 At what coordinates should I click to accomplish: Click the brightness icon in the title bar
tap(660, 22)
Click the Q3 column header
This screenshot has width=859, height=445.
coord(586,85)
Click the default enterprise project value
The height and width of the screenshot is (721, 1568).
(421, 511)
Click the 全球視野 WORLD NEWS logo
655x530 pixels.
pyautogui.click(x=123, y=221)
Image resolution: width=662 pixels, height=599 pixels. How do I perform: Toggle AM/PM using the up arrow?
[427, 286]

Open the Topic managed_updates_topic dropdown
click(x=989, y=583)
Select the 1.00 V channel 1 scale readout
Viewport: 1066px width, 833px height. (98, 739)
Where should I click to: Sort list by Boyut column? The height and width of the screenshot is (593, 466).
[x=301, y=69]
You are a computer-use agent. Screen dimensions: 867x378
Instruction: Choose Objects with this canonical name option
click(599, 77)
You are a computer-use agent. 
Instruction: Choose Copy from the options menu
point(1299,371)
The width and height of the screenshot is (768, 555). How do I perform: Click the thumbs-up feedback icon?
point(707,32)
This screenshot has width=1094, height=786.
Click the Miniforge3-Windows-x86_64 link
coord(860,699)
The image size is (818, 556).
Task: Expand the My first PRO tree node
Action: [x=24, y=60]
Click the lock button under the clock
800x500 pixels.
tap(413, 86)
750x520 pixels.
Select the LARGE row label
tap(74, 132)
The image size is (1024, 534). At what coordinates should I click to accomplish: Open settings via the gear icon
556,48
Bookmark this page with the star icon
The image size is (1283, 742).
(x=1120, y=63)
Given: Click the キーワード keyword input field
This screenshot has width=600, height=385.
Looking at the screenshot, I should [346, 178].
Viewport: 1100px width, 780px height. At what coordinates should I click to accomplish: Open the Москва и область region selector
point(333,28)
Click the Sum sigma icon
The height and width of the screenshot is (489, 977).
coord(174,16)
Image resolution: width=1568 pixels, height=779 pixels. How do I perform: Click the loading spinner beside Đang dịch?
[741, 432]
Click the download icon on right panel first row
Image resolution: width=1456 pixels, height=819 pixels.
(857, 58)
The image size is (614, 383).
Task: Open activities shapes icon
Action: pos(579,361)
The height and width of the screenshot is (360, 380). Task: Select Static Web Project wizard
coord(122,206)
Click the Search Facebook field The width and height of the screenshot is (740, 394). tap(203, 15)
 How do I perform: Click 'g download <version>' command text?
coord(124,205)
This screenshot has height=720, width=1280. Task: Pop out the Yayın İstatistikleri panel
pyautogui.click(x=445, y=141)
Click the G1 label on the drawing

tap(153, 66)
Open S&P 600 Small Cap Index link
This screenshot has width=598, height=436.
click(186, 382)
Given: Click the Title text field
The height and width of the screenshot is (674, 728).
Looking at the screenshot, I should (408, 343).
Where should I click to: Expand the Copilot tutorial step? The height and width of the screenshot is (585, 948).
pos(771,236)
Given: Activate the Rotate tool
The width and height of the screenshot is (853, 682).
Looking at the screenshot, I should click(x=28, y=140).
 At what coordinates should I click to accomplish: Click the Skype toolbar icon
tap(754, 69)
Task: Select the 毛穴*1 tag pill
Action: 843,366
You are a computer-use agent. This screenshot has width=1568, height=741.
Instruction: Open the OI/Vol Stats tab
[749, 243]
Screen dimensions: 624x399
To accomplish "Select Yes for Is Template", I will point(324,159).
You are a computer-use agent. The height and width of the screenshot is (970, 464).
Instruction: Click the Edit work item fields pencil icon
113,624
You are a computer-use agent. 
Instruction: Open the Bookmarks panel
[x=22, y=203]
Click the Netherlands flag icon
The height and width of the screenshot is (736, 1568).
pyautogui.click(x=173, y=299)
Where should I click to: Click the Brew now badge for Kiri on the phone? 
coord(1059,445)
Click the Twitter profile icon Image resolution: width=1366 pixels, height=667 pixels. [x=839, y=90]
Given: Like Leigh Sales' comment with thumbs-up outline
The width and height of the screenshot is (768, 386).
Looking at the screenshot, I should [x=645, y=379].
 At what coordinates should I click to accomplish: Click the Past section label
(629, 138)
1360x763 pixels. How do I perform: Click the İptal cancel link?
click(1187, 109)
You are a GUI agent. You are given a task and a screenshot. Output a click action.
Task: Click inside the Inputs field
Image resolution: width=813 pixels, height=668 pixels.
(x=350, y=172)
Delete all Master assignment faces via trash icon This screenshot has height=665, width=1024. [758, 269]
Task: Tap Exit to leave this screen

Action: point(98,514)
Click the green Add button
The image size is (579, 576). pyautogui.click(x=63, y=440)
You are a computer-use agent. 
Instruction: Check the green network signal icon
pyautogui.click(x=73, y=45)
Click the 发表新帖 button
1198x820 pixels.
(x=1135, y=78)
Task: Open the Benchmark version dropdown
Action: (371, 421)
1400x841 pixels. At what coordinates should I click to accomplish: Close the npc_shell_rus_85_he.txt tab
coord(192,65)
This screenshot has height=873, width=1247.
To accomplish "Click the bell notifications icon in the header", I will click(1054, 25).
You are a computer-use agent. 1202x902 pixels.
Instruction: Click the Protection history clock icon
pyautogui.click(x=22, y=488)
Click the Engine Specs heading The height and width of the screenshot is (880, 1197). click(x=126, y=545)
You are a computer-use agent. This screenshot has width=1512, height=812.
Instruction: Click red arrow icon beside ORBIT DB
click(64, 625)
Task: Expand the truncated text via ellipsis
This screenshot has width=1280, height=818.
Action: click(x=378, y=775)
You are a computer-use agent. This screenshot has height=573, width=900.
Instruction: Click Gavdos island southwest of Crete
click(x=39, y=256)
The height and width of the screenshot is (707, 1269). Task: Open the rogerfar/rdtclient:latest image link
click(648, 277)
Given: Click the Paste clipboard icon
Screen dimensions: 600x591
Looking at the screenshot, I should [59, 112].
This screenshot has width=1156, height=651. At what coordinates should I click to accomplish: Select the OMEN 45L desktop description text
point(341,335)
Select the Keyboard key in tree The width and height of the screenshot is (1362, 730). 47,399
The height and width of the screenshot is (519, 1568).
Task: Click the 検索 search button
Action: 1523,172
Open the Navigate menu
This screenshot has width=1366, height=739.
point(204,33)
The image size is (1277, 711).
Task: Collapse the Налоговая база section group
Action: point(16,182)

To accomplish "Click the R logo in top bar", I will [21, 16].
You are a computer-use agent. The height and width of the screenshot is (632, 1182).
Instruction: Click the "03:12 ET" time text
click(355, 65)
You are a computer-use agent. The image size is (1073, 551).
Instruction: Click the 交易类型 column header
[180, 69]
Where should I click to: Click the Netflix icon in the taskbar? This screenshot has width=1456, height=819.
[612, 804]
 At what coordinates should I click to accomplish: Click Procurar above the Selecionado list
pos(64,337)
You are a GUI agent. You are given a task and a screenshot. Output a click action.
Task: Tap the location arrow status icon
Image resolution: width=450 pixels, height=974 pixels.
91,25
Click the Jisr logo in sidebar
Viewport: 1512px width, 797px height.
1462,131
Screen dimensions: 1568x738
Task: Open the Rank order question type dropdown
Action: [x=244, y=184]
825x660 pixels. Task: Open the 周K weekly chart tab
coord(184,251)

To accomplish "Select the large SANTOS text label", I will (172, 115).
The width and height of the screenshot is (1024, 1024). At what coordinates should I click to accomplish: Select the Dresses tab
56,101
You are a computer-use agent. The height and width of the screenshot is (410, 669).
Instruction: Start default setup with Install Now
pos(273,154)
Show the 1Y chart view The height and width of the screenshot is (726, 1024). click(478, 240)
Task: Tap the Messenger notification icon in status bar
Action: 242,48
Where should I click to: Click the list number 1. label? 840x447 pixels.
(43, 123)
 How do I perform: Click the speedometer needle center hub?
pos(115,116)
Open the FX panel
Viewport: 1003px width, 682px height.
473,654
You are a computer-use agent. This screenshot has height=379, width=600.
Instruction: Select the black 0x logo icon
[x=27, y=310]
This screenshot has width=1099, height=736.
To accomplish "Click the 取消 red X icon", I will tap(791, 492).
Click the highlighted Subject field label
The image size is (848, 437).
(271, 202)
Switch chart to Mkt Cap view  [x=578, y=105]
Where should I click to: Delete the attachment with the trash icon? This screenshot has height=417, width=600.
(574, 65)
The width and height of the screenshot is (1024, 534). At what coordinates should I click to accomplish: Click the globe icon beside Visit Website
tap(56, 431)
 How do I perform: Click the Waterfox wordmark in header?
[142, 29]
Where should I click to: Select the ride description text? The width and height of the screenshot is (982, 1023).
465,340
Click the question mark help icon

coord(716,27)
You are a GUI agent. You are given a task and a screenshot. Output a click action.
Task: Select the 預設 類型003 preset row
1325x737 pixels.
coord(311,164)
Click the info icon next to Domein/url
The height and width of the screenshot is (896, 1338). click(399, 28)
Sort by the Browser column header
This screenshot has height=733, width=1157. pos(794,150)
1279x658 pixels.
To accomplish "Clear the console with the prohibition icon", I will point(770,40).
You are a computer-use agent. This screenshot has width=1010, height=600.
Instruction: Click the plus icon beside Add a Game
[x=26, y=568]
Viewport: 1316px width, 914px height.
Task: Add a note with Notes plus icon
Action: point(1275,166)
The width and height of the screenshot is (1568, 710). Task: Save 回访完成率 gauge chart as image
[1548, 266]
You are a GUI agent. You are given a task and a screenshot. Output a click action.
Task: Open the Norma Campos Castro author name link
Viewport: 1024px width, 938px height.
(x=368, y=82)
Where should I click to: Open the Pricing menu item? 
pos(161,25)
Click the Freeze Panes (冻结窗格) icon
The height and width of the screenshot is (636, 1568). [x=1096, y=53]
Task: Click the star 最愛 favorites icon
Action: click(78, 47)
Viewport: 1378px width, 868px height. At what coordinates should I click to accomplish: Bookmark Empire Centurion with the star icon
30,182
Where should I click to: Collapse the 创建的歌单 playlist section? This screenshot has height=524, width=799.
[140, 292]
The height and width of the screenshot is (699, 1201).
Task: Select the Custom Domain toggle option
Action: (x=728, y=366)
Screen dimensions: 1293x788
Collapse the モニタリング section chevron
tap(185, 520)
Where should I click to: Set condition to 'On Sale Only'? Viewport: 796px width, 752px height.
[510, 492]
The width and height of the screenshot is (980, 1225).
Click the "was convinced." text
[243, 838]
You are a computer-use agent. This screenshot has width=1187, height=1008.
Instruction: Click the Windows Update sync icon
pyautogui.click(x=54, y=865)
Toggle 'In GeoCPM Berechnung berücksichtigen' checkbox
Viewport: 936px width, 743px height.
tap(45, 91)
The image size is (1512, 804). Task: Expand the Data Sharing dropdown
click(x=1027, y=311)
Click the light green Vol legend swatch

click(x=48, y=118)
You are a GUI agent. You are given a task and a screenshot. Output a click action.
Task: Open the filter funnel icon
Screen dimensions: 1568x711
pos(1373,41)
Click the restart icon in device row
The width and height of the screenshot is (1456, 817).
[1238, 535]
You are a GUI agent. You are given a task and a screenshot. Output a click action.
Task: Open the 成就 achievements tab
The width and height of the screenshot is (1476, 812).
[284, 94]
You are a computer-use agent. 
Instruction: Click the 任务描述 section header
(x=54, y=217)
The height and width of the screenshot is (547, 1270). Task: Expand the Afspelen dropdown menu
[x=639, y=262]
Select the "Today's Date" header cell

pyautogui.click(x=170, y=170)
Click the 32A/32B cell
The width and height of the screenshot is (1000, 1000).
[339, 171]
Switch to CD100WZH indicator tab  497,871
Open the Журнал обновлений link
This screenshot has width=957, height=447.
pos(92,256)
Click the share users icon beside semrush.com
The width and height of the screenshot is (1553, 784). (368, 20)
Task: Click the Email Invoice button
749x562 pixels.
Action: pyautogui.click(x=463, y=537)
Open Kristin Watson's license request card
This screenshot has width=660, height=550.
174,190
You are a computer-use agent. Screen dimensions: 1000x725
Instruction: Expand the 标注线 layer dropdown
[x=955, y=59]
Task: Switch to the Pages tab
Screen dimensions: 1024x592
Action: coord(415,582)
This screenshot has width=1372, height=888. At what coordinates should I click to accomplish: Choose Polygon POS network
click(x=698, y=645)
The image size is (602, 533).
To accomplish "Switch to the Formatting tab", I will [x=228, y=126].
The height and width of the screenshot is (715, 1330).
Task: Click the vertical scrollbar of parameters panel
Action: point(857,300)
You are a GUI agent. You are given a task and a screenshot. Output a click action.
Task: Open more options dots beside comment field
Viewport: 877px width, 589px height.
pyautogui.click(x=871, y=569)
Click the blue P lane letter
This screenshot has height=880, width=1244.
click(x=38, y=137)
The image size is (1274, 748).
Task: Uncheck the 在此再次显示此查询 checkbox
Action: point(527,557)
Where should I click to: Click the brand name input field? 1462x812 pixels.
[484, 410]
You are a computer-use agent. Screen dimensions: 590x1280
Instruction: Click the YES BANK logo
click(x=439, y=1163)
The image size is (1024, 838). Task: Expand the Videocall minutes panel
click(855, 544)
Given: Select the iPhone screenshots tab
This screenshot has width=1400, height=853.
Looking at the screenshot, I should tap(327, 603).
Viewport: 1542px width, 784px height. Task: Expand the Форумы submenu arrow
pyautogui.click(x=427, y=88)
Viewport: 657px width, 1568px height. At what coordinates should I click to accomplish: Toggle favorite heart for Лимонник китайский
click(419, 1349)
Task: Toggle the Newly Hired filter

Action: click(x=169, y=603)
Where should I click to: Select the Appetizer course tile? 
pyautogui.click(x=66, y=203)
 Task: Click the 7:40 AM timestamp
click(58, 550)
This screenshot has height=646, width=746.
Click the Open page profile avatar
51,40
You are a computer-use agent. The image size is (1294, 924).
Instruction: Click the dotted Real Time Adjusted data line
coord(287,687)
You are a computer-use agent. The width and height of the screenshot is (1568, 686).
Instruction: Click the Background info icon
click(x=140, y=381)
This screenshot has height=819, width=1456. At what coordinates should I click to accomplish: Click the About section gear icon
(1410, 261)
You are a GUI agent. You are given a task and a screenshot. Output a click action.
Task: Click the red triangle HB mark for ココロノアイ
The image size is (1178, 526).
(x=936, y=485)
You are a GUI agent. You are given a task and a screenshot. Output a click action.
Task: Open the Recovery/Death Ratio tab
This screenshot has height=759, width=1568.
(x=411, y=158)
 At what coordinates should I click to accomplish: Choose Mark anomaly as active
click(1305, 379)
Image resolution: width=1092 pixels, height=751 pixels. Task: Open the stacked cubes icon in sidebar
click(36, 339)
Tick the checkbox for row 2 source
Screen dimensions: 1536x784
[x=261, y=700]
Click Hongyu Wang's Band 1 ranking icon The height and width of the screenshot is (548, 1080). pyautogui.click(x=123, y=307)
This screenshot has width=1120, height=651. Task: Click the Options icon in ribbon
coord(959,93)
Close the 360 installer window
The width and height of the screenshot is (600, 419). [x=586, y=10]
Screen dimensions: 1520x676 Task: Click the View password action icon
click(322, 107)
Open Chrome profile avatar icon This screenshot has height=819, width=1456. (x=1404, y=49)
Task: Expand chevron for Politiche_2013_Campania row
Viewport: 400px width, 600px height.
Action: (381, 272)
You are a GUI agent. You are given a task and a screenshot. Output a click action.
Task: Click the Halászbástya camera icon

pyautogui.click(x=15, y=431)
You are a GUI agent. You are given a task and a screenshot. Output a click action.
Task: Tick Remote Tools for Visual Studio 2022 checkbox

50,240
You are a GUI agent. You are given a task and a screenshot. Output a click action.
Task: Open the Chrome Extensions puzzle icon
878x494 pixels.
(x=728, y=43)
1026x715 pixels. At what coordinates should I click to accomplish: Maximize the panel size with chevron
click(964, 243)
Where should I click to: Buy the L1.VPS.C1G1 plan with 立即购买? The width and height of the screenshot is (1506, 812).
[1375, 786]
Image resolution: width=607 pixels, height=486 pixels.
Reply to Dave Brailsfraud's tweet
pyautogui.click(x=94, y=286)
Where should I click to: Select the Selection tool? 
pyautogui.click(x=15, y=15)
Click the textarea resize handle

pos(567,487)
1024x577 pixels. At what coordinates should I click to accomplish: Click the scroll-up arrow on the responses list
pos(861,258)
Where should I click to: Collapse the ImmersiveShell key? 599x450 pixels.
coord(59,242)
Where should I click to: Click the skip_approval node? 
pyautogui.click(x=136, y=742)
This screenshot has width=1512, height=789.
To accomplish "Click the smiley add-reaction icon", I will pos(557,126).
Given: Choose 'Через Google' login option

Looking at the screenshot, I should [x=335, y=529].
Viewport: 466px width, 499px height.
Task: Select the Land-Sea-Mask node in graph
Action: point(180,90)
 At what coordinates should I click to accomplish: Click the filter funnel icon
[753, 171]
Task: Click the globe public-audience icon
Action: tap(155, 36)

=======

WHAT THE TASK ASKS → Beginning at the top of the data, please return every line until and including the line containing "Bookmark this page with the star icon", copied exactly, and nothing past it.

TASK ANSWER →
 At what coordinates should I click to accomplish: Click the brightness icon in the title bar
tap(660, 22)
Click the Q3 column header
This screenshot has width=859, height=445.
coord(586,85)
Click the default enterprise project value
The height and width of the screenshot is (721, 1568).
(421, 511)
Click the 全球視野 WORLD NEWS logo
655x530 pixels.
pyautogui.click(x=123, y=221)
Image resolution: width=662 pixels, height=599 pixels. How do I perform: Toggle AM/PM using the up arrow?
[427, 286]

Open the Topic managed_updates_topic dropdown
click(x=989, y=583)
Select the 1.00 V channel 1 scale readout
Viewport: 1066px width, 833px height. (98, 739)
Where should I click to: Sort list by Boyut column? The height and width of the screenshot is (593, 466).
[x=301, y=69]
You are a computer-use agent. Screen dimensions: 867x378
Instruction: Choose Objects with this canonical name option
click(599, 77)
You are a computer-use agent. 
Instruction: Choose Copy from the options menu
point(1299,371)
The width and height of the screenshot is (768, 555). How do I perform: Click the thumbs-up feedback icon?
point(707,32)
This screenshot has width=1094, height=786.
Click the Miniforge3-Windows-x86_64 link
coord(860,699)
The image size is (818, 556).
Task: Expand the My first PRO tree node
Action: [x=24, y=60]
Click the lock button under the clock
800x500 pixels.
tap(413, 86)
750x520 pixels.
Select the LARGE row label
tap(74, 132)
The image size is (1024, 534). At what coordinates should I click to accomplish: Open settings via the gear icon
556,48
Bookmark this page with the star icon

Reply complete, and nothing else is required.